Bortles was a three-star recruit and played for his local college team
Coming out of high school in Oviedo, Florida, Bortles was labeled a three-star recruit and chose to attend the first school to offer him a scholarship, which happened to be a ten-minute drive away. In three seasons at the University of Central Florida, Bortles threw for 7, 598 yards and 56 touchdowns. In 2012, as a sophomore, Bortles led his team to a 38-17 victory in that most storied of NFL pipelines, the Beef O’Brady’s Bowl. In his junior campaign, Bortles and the Knights finished the season 12-1, won the AAC Championship, and defeated Baylor in the Fiesta Bowl. Bortles declared for the draft after his junior year and was taken third overall by the Jaguars, behind Jadeveon Clowney and Greg Robinson.

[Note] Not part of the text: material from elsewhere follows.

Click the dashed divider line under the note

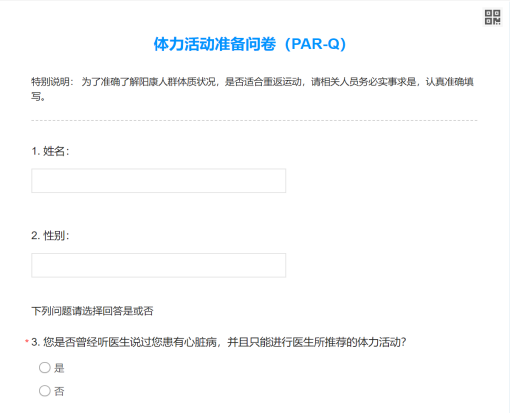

There’s still no guarantee he’s the Jaguars quarterback of the future
The Jaguars picked up Bortles’s fifth-year option for next season, and that option will become fully guaranteed on March 14. But the team would be on the hook for $19 million once that deadline passes, and it remains to be seen whether the Jacksonville front office has seen enough from Bortles over his four-year career to commit to him long-term. As Dan Graziano wrote, the Jaguars have three options for handling his contract situation: sign him to an extension, let him play next season on the option and make a decision afterward, or let him walk. The third option seems ever more unlikely with every playoff win, but the team could turn back to the draft or chase a veteran like Kirk Cousins on the free agent market. Either way, Bortles has come along way in the five months since this headline ran- ‘Blake Bortles’ contract may force Jaguars to go with Chad Henne’.